Prompt A:
Answer these questions from the Syracuse game report below:
(i) How many points did Syracuse allow in the final 15 minutes of the game?
(ii) What was the final score of the Wake Forest win?
(iii) How many more wins does SU need to become bowl-eligible?

Source extract:
------------------------------------------------
Stock Watch: Pierce and Neal up, defense and Butler down

Wasim Ahmad | Staff Photographer

Syracuse entered the fourth quarter with a three-point lead but allowed 24 points in the game’s final 15 minutes to cap its worst defensive performance of the season.

Syracuse (4-6, 2-4 Atlantic Coast) had its best offensive output in nearly two months on Saturday, but Wake Forest shredded the SU defense in a 64-43 Demon Deacons win in the Carrier Dome. For the first time in Dino Babers’ career as a head coach, his team entered the fourth quarter with a lead and lost. With two games left on the schedule, SU needs two wins to become bowl-eligible.
------------------------------------------------
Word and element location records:
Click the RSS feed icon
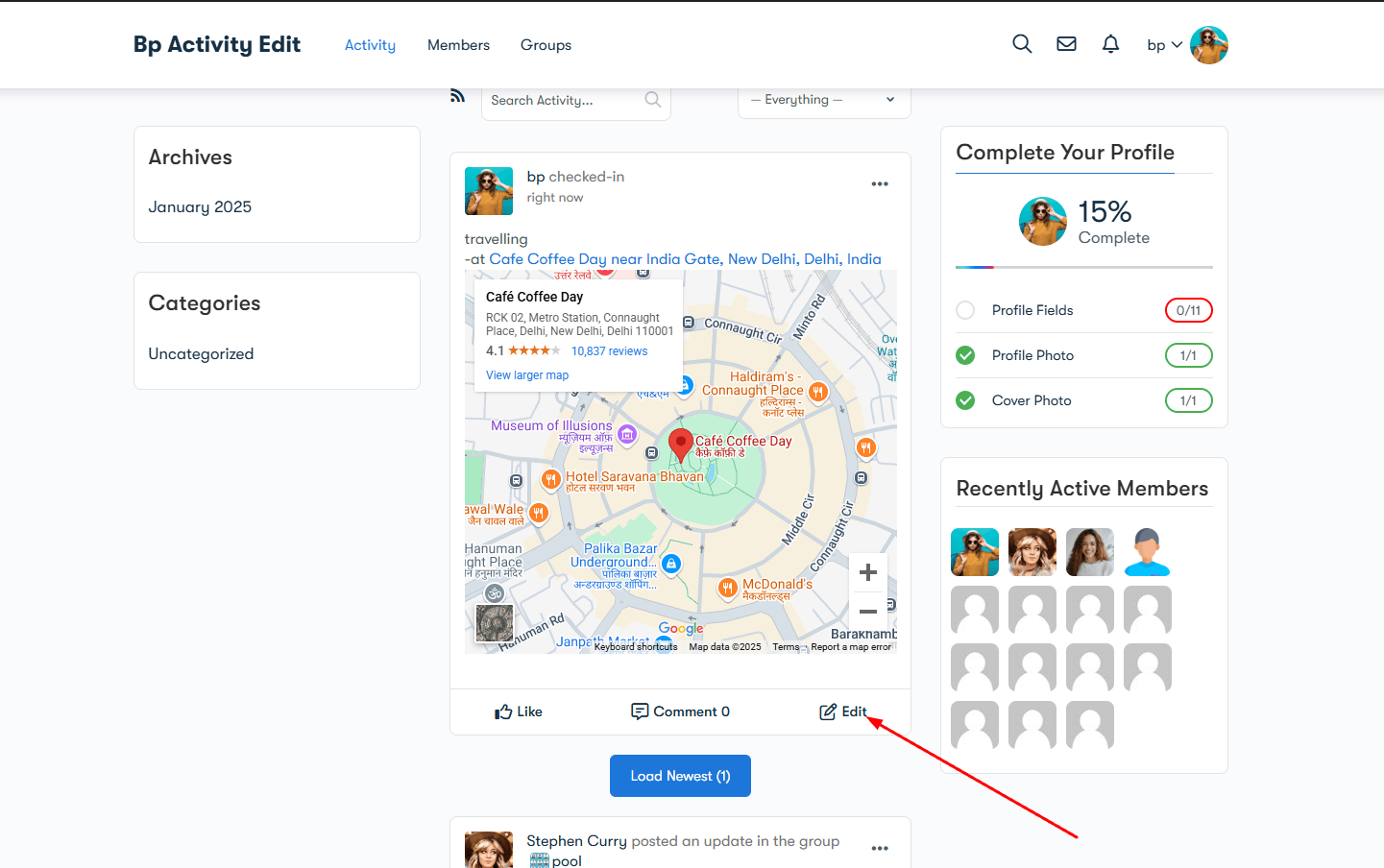click(457, 96)
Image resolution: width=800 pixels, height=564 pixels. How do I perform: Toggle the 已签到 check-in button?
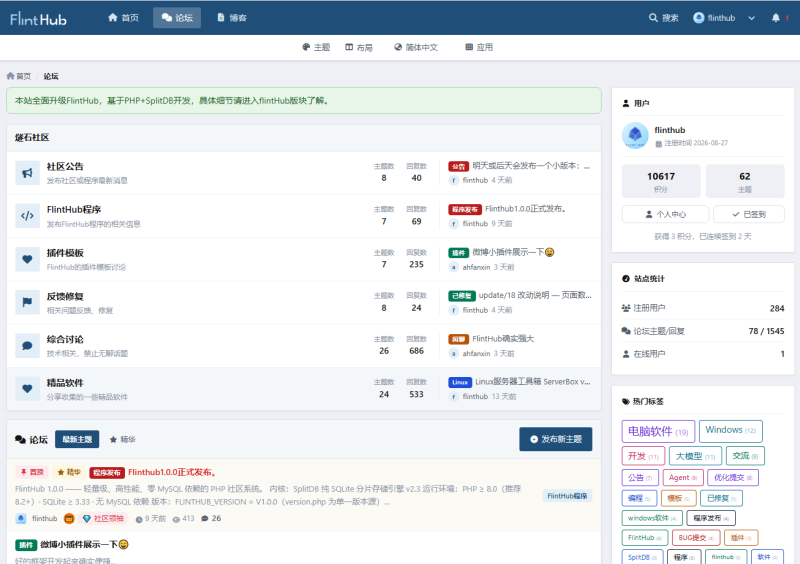(748, 214)
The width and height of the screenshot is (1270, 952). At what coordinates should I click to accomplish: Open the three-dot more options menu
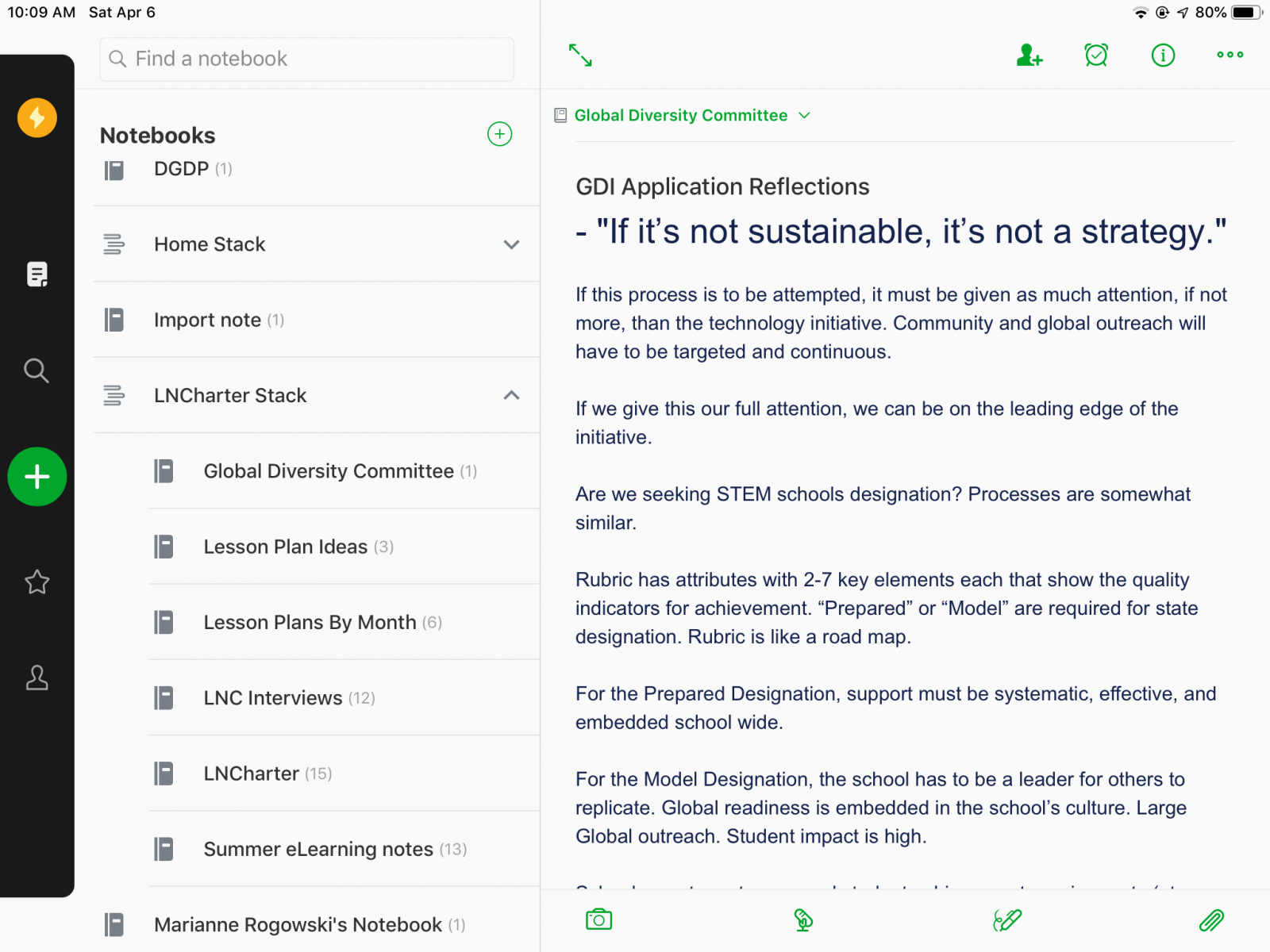[1230, 56]
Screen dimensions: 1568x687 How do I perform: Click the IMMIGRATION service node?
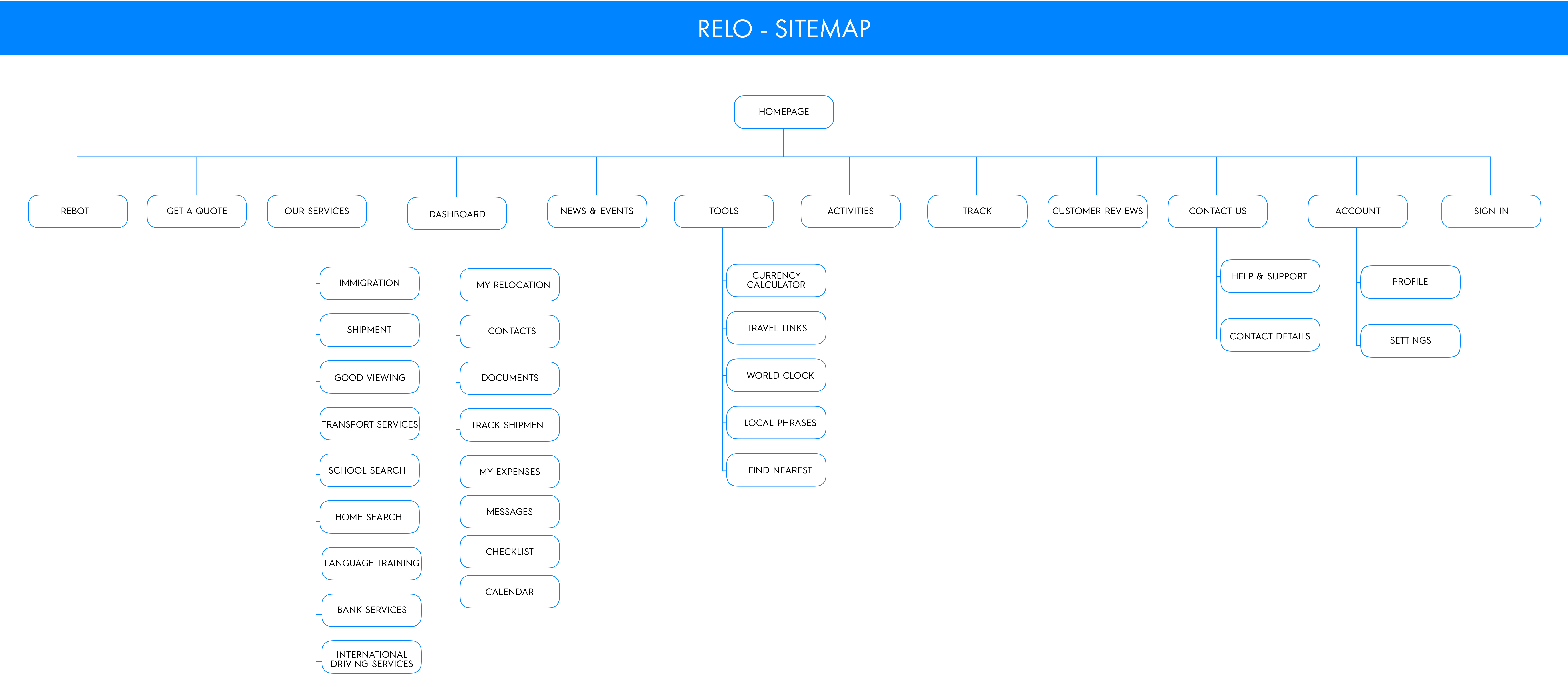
------------------------------------------------
Prompt B: Pull out every line of the records that contains the string "perform", matching case exactly.

Right answer A:
(i) 24 points
(ii) 64-43
(iii) Two

Right answer B:
Image resolution: width=800 pixels, height=564 pixels. How do I perform: Toggle the 已签到 check-in button?
Screen dimensions: 1568x687 How do I perform: Click the IMMIGRATION service node?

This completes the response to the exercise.